→ GIVEN DATA
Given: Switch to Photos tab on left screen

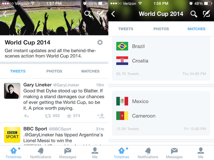Looking at the screenshot, I should click(x=54, y=71).
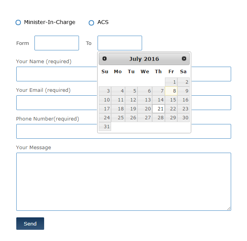247x241 pixels.
Task: Select July 31 in the calendar
Action: pos(105,127)
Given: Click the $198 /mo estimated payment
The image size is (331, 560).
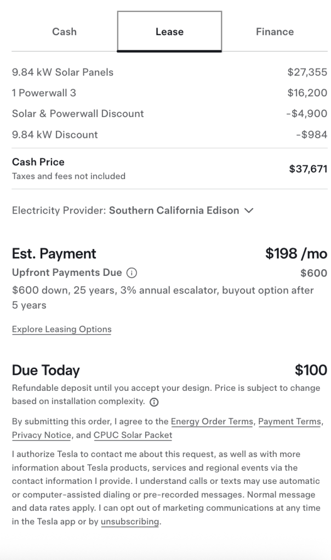Looking at the screenshot, I should 296,253.

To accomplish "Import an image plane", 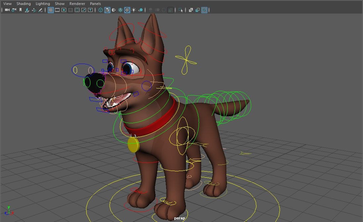I will pyautogui.click(x=27, y=10).
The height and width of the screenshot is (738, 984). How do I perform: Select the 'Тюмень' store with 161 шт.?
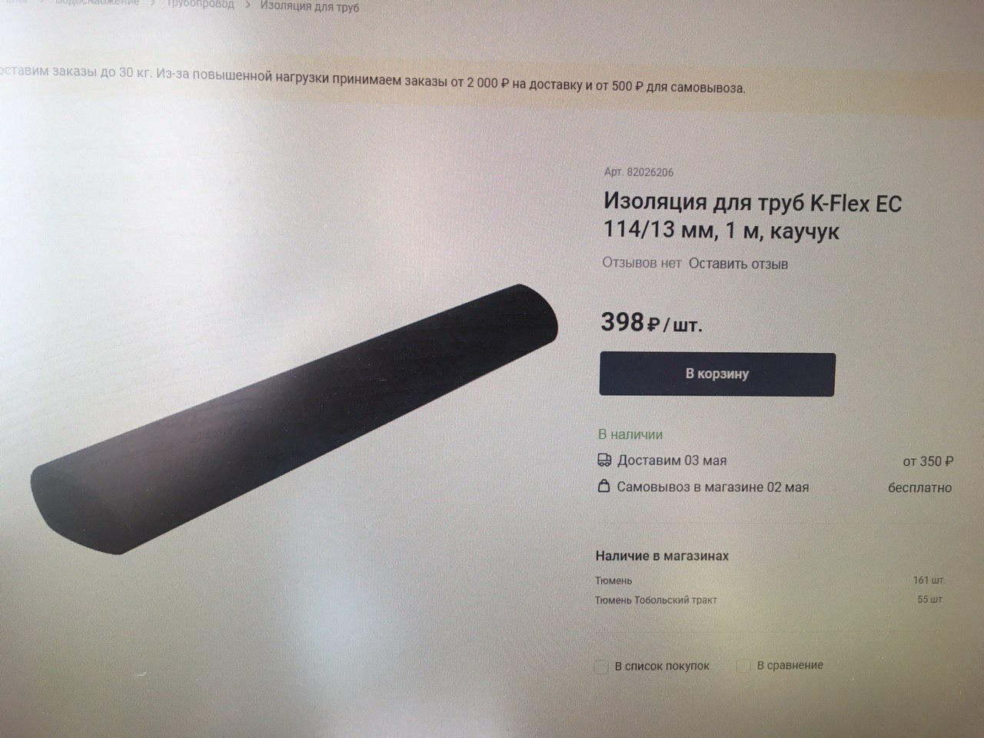point(770,580)
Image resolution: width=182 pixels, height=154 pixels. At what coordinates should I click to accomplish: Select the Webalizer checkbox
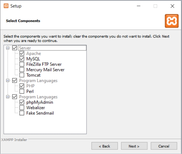pos(22,107)
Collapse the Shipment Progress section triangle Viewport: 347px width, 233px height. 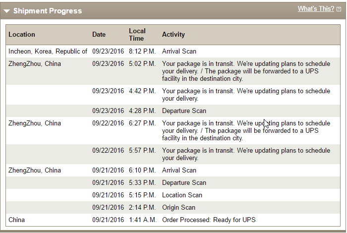[6, 11]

→ DIRECTIONS
How many lines of the data above contain the word "Select"? Reply with the number alone.

→ EXERCISE RESULT
3